Экономисты выделяют циклы Китчина, длящиеся 3-4 года и связанные с финансовым стимулированием-дестимулированием загрузки производственных мощностей. И циклы Жюгляра, длящиеся 7-11 лет и связанные со стимулированием-дестимулированием инвестиционной активности. Если нарисовать два пика кризиса 2000 и 2008 года, они впишутся в цикл Жюгляра. Если к ним добавить банковский кризис 2004 года и финансовый кризис 2011 года, получатся четыре цикла Китчина. Азиатский кризис 1997 года тоже вписывается в цикл Китчина. Видимо, это связано с тем, что экономическим он был лишь в Азии, а на глобальном уровне затрагивал лишь финансовую сферу.

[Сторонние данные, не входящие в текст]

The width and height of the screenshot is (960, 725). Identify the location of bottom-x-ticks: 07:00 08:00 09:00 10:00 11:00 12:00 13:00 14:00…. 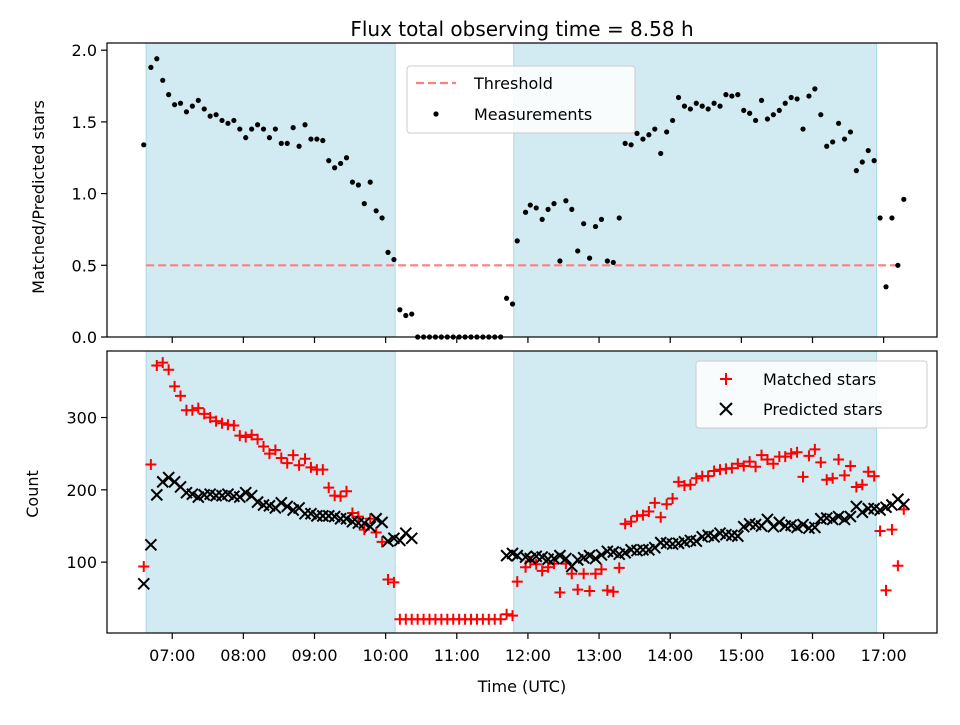
(528, 649).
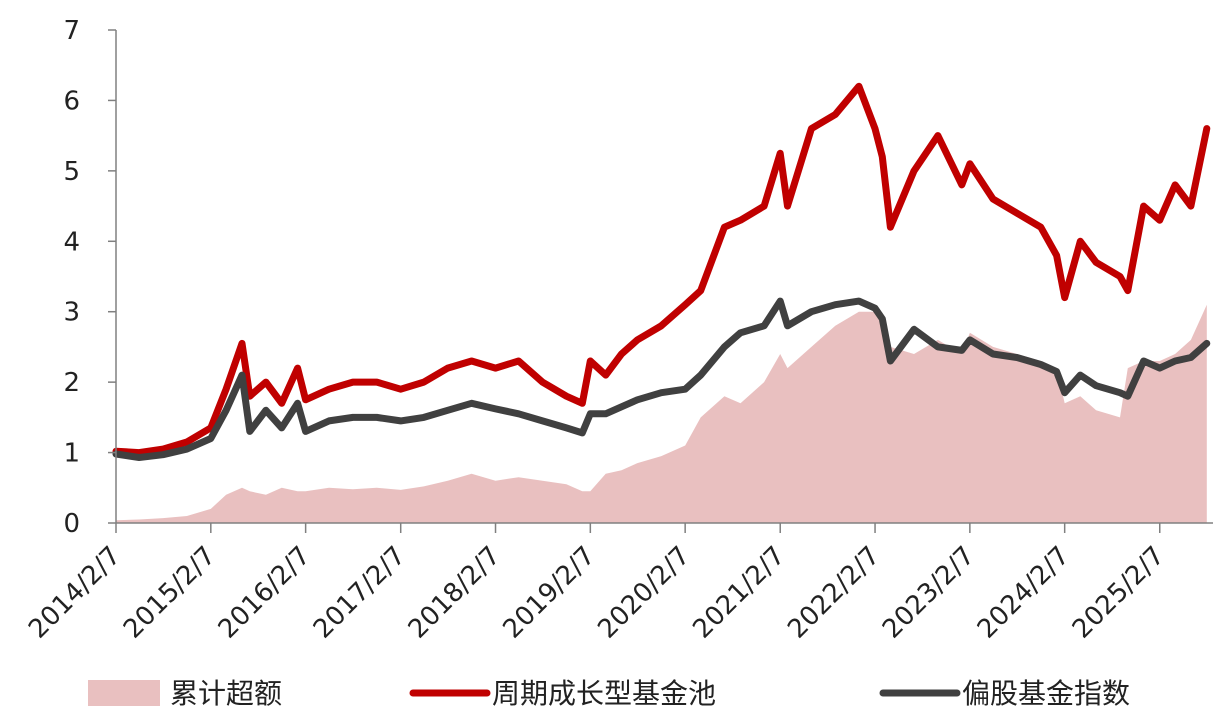  What do you see at coordinates (72, 313) in the screenshot?
I see `y-tick-label: 3` at bounding box center [72, 313].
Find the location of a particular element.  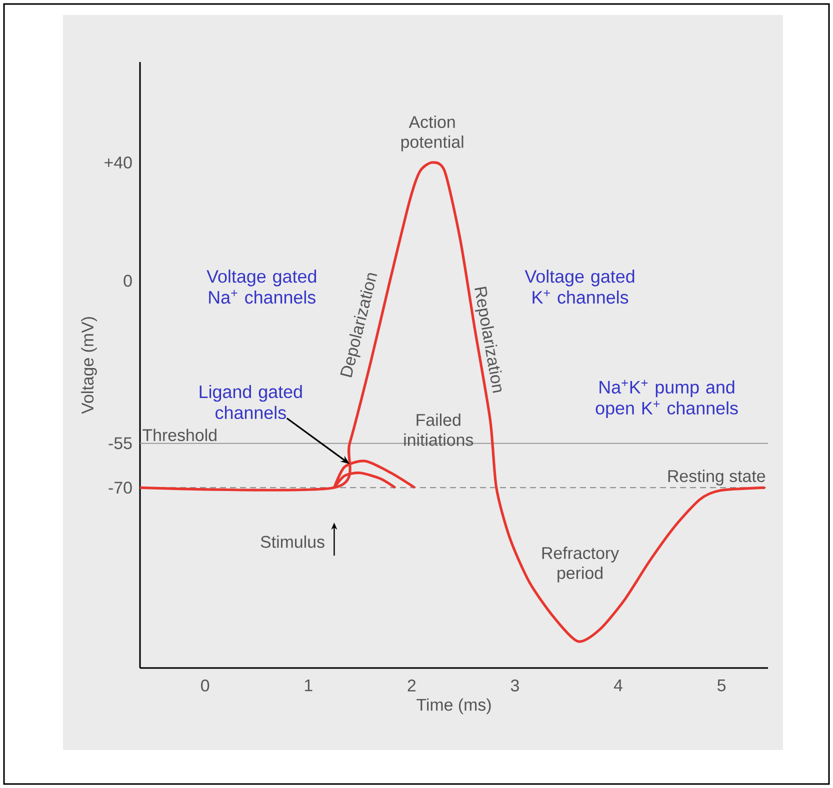

x-tick-label: 0 is located at coordinates (206, 686).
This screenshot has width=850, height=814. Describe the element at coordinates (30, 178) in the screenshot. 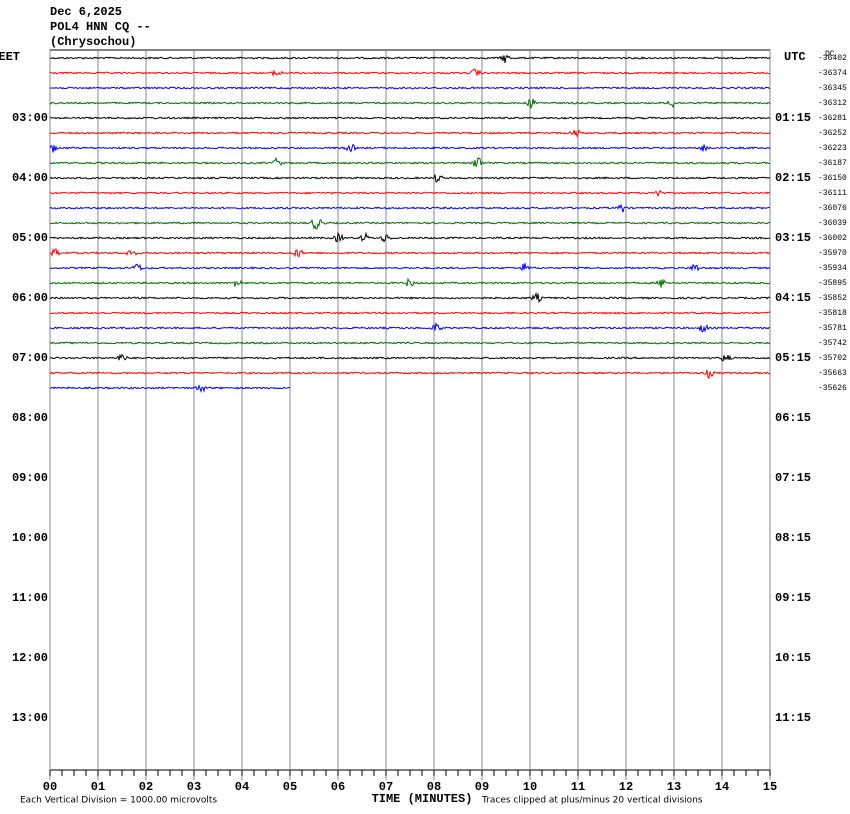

На такой картинке не трудно дорисовать третий пик экономического кризиса. Чтобы посчитать время до него в годах достаточно пальцев на одной руке даже у фрезеровщика. Второй пик 2008 года существенно отличается от первого 2000 года. Ставка рефинансирования опущена уже не до 1%, а до 0,25%, и это не помогло, пришлось запустить денежную эмиссию. В следующий пик мы вступаем с уже исчерпанными возможностями манипулирования процентной ставкой и с испорченными деньгами. Этот пик станет совершенно иным. Он породит инфляционное цунами и сжатие экономики.
Если США пройдут весь этот путь (а отступать они пока не собираются), то проблему перехода на новый уровень развития первым будет решать кто-то другой, например, Япония. США перестанут быть лидером цивилизации. Новую экономику всё равно придется начинать создавать с запуска процесса реиндустриализации на новом технологическом уровне и всех сопутствующих, описанных выше, мероприятий.